India's population is genetically one of the most diverse in the world, yet it remains underrepresented in global datasets. In a study publishing in the Cell Press journal Cell, researchers analyzed genomic data from more than 2,700 people from across India, capturing genetic variation from most geographic regions, linguistic groups, and communities. They found that most modern-day Indian people's ancestry can be traced back to Neolithic Iranian farmers, Eurasian Steppe pastoralists, and South Asian hunter-gatherers.
"This study fills a critical gap and reshapes our understanding of how ancient migrations, archaic admixture, and social structures have shaped Indian genetic variation," says senior author Priya Moorjani of the University of California, Berkeley. "Studying these subpopulations allows us to explore how ancient ancestry, geography, language, and social practices interacted to shape genetic variation. We hope our study will provide a deeper understanding of the origin of functional variation and inform precision health strategies in India."
The researchers used data from the Longitudinal Aging Study in India, Diagnostic Assessment of Dementia (LASI-DAD) and generated whole-genome sequences from 2,762 individuals in India, including people who spoke a range of different languages. They used these data to reconstruct the evolutionary history of India over the past 50,000 years at fine scale, showing how history impacts adaptation and disease in present-day Indians. They showed that most Indians derive ancestry from populations related to three ancestral groups: Neolithic Iranian farmers, Eurasian Steppe pastoralists, and South Asian hunter-gatherers.

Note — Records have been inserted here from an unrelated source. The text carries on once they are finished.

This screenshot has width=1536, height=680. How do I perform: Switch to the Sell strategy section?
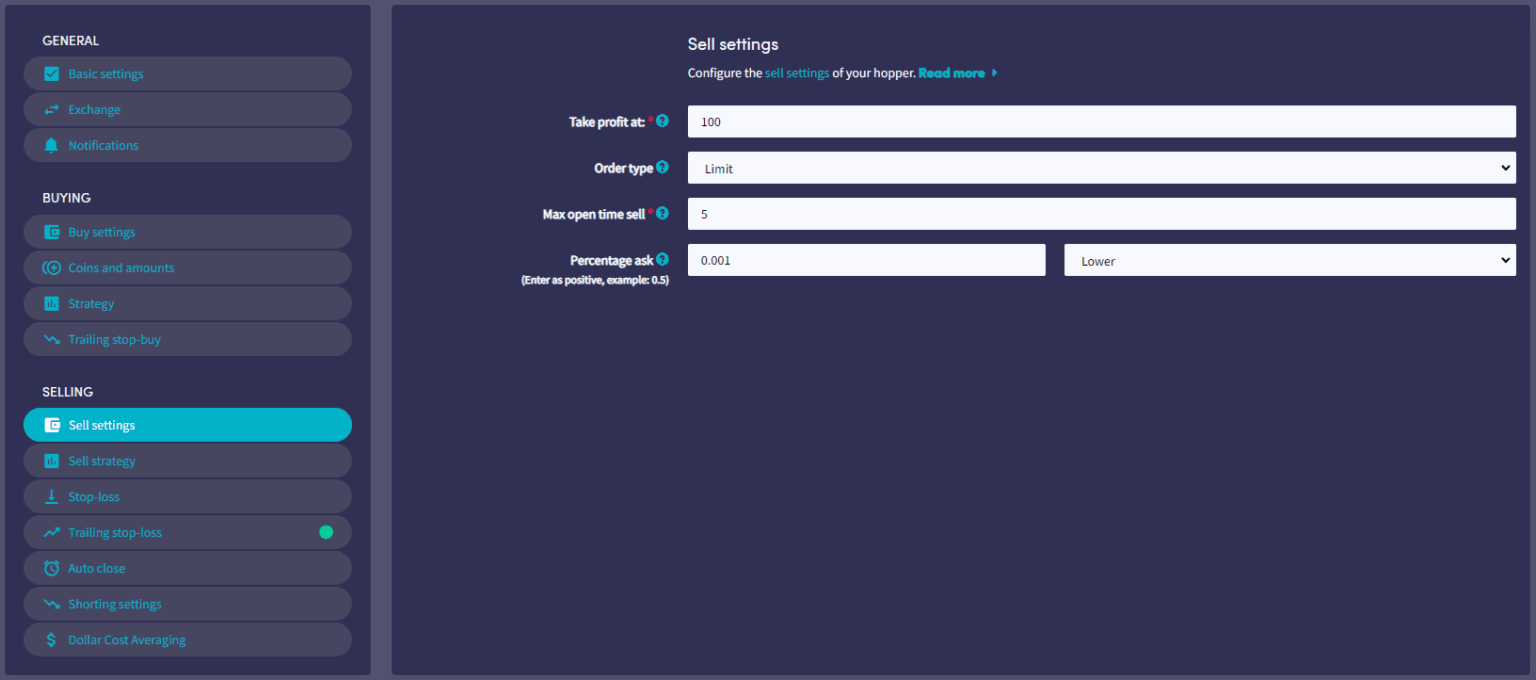[x=102, y=460]
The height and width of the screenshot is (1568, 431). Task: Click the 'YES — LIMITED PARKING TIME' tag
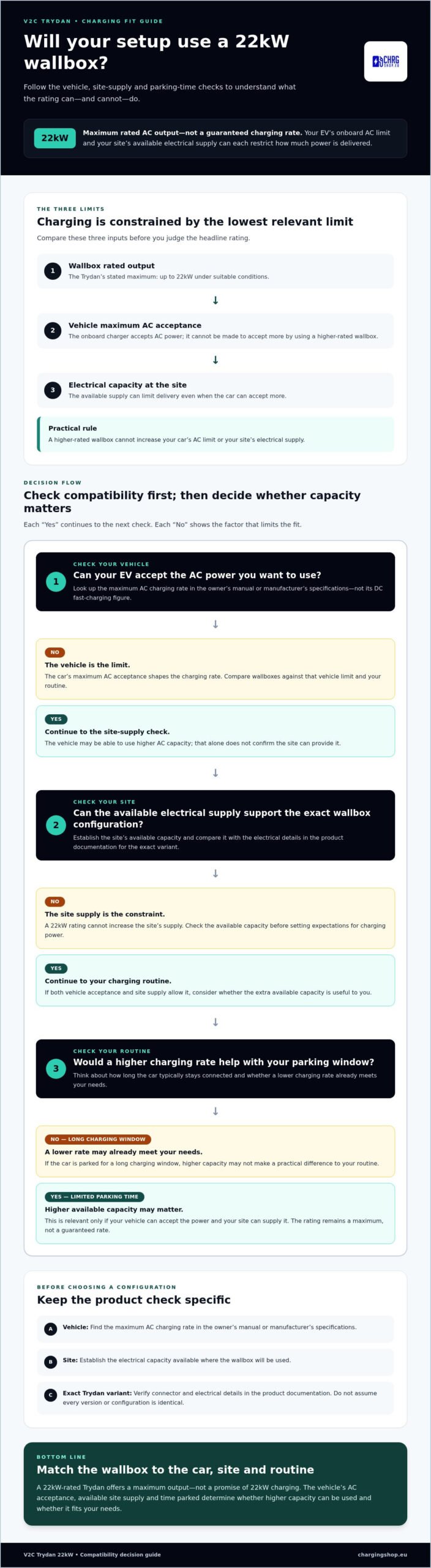(x=94, y=1196)
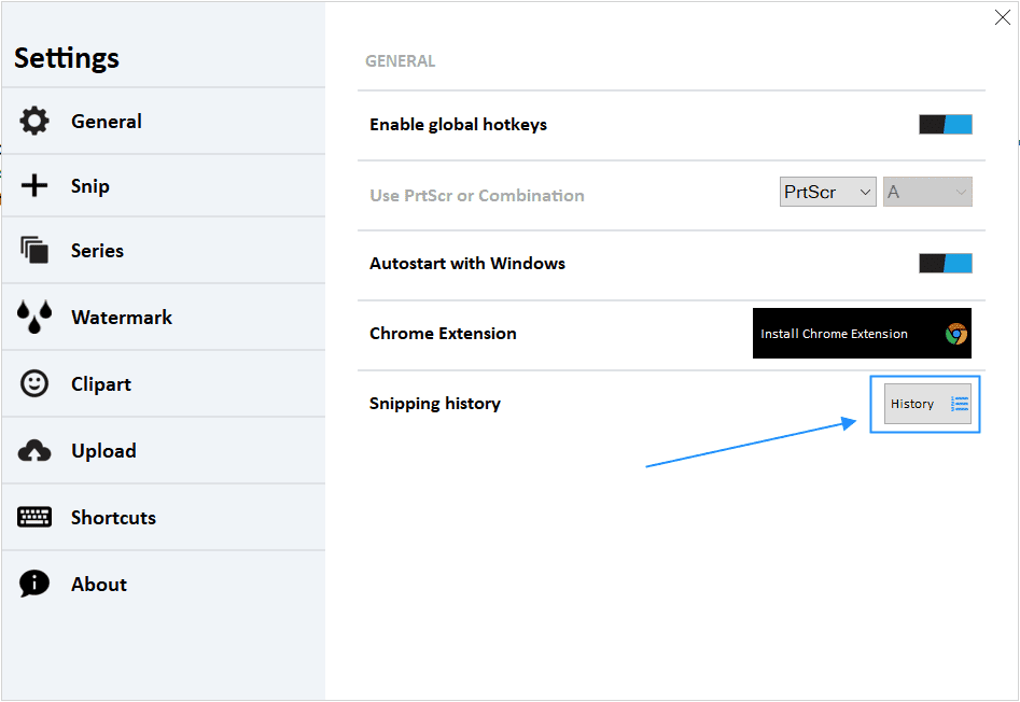Open the PrtScr key dropdown
This screenshot has width=1020, height=702.
827,192
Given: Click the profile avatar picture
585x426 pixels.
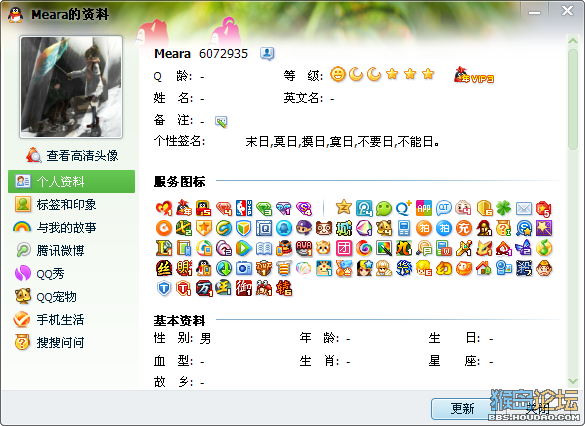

"In India, genetic and linguistic variation often go hand in hand, shaped by ancient migrations and social practices," says lead author Elise Kerdoncuff of UC-Berkeley. "Ensuring linguistic variation among the people whose genomes we include helps prevent biased interpretations of genetic patterns and uncover functional variation related to all major communities to inform both evolutionary research and future biomedical surveys."
One of the key goals of the study was to understand how India's complex population history has shaped genetic variation related to disease. In India, many subpopulations have an increased risk of recessive genetic disorders, which is due largely to historical isolation and marrying within communities.
Another focus was on the impact of archaic hominin ancestry—specifically, Neanderthal and Denisovan—on disease susceptibility. For example, some of the genes inherited from these archaic groups have an impact on immune functions.
"One of the most striking and unexpected findings was that India harbors the highest variation in Neanderthal ancestry among non-Africans," says co-lead author Laurits Skov, also of UC-Berkeley. "This allowed us to reconstruct around 50% of the Neanderthal genome and 20% of the Denisovan genome from Indian individuals, more than any other previous archaic ancestry study."
One constraint of this work was the limited availability of ancient DNA from South and Central Asia. As more ancient genomes become available, the researchers will be able to refine this work and identify the source of Neolithic Iranian farmer and Steppe pastoralist-related ancestry in contemporary Indians. They also plan to continue studying the LASI-DAD cohort to enable a closer look at the source of the genetic adaptations and disease variants across India.